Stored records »
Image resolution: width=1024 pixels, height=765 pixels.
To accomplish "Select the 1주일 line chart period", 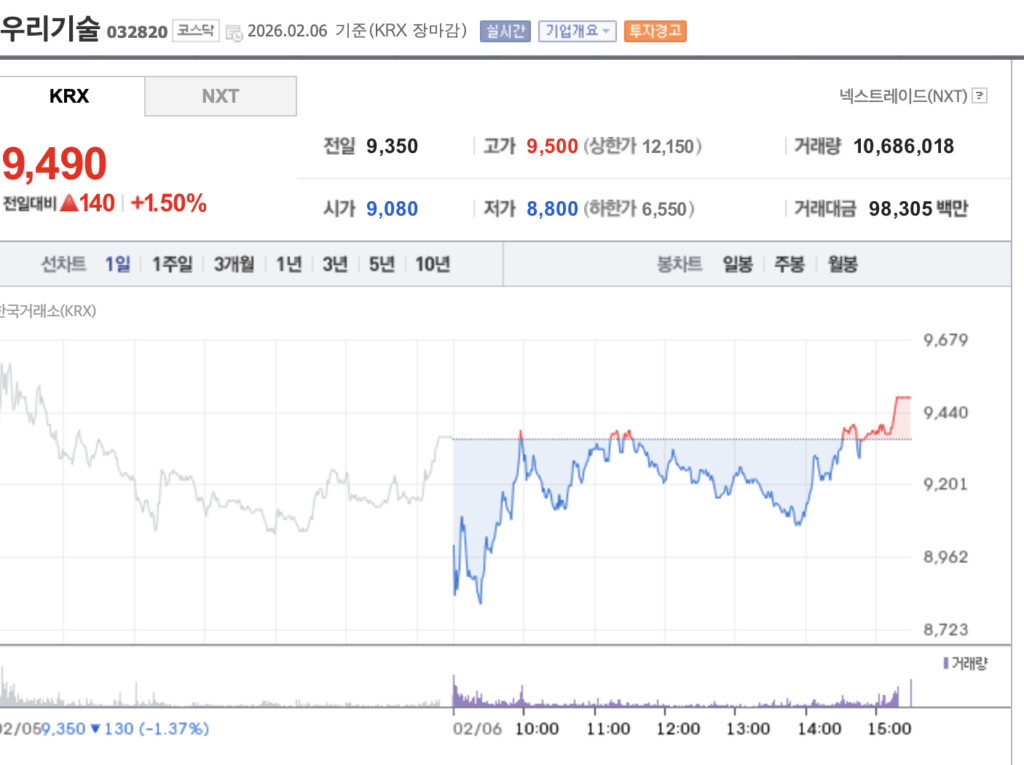I will (x=172, y=264).
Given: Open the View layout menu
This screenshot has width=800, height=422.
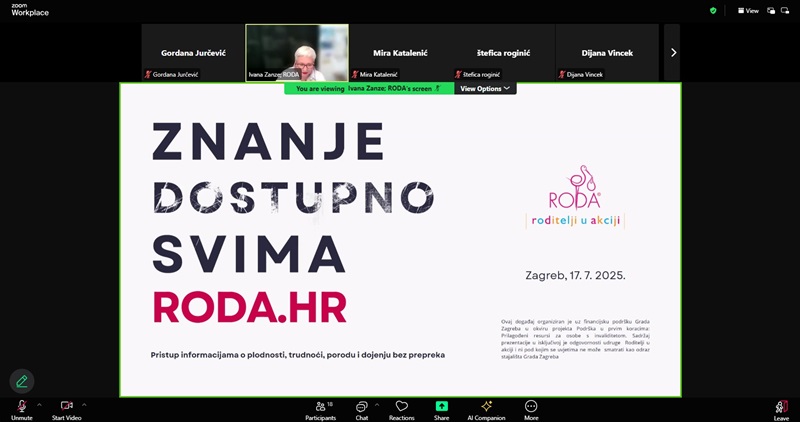Looking at the screenshot, I should 748,10.
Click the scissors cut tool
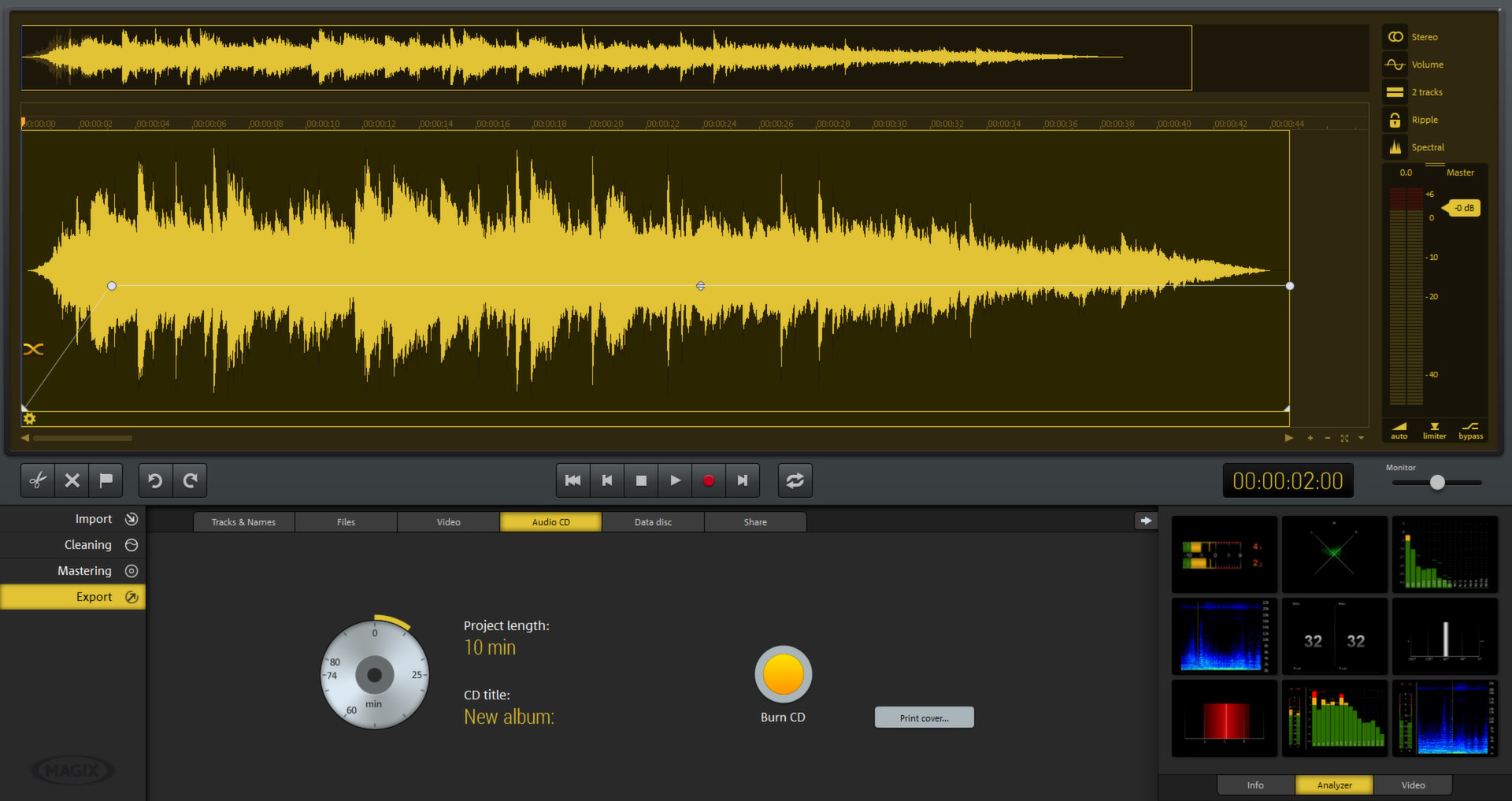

Exercise » Write out nothing but the lines from the one with "Given: Open the View layout menu" through the last line of the entries, exactly as they stand; pictures are not part of the copy.

Reply to the task »
Given: Open the View layout menu
This screenshot has width=800, height=422.
Looking at the screenshot, I should 748,10.
Click the scissors cut tool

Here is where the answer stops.